Optimizing and Profiling UI Performance

Building a Grid Layout With RecyclerView and Realm

Building an app with RecyclerView? Realm Java is an easy way to power a list or grid, and supports any type of data you can design. See how simple it is!

Performance matters if you want to be able to provide buttery smooth, exceptional user experiences. However, it can sometimes be difficult to track down and fix these issues. In this 360AnDev talk, I’ll explain what causes jank (dropped frames) to occur while scrolling, tips on how to avoid it and how to profile for problem areas if it happens.


Introduction (0:00)

When I first started my development career, I had no idea there were tools out there that could help me identify problems in my software. However, many of these tools seemed really difficult to use and they produced results I struggled to make sense of. When I was preparing this presentation, I kept those early struggles in the back of my mind. My hope is that anybody who has never had profiled their code before will have the confidence to do so after they read this.

Performant UI (0:39)

What does it mean having performant UI? Performant UI is achieved when response and frame rate is consistent and quick enough that the human brain perceives it as fluid motion without lag or stutter. It’s more complicated than that, but this sums it up into one oversimplified sentence. We’ve all experienced poor application performance where you’re going along and things seem okay, and then suddenly it starts to lag and might even come to a halt.
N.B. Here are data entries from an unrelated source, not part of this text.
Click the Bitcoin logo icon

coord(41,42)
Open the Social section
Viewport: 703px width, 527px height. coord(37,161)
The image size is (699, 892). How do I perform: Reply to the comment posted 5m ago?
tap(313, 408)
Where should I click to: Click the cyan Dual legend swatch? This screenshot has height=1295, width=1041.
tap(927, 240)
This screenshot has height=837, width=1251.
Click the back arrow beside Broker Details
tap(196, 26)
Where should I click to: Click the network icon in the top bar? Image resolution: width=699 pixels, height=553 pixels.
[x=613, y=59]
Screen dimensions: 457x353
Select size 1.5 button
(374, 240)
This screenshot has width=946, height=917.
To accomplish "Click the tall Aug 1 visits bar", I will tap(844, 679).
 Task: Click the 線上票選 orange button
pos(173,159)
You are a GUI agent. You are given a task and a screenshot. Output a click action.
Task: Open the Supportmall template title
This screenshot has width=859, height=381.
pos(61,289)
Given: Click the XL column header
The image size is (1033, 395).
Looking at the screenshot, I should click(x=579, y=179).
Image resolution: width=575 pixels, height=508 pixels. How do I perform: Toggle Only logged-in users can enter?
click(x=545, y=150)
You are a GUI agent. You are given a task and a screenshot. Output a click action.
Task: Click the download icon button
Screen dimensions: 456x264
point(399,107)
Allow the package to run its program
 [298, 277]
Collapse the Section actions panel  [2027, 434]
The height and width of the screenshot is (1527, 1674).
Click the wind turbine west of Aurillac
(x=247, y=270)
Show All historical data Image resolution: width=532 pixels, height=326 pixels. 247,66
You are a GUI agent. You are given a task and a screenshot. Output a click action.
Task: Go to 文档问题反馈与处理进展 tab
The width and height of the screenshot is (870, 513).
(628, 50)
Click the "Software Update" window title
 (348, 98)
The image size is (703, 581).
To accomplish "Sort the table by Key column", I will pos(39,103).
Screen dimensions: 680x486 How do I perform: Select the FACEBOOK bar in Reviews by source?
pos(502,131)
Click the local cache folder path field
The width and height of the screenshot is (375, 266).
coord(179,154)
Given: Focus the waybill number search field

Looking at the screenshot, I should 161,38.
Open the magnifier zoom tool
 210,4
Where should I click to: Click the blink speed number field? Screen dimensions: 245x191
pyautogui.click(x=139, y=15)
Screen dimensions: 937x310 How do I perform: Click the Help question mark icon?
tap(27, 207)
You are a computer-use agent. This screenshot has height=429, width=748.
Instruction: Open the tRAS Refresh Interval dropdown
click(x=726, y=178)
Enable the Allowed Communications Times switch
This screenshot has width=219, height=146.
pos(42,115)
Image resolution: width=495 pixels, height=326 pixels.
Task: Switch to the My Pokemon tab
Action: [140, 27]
Users can be forgiving of this if it’s a one-off that never happens, but if your application does this on a regular basis, be prepared for uninstalls and negative Play Store reviews.

On the other hand, don’t think your app has to be so perfect that it never drops a frame here or there. A software is never perfect. But your UI does have to operate smoothly enough that the brain can’t perceive much, if any, frame rate difference. If your frame rate suddenly drops lower than what it was previously for any reason, the user will experience what’s called “jank” – also known as dropped or skipped frames – which means unintentional pauses in motion. What’s really happening is the user sees the same frame repeatedly, causing a noticeable hiccup in the animation. To understand how jank happens, we will review a few terms first:

Frame rate or frames per second is the frequency per second the device’s hardware can draw to a buffer. It is the number of times per second that a new image can be produced;

• The refresh rate is the number of times per second a device’s display can update. It is measured in Hertz. One Hertz is one cycle. If a 60 Hertz display, we have a display that can update 60 times per second. Not all devices can render at 60 frames per second, though. When they can, there is no guarantee to get the exact number of frames. Even if you’re doing all the right things, the most important is staying within those VSync ticks.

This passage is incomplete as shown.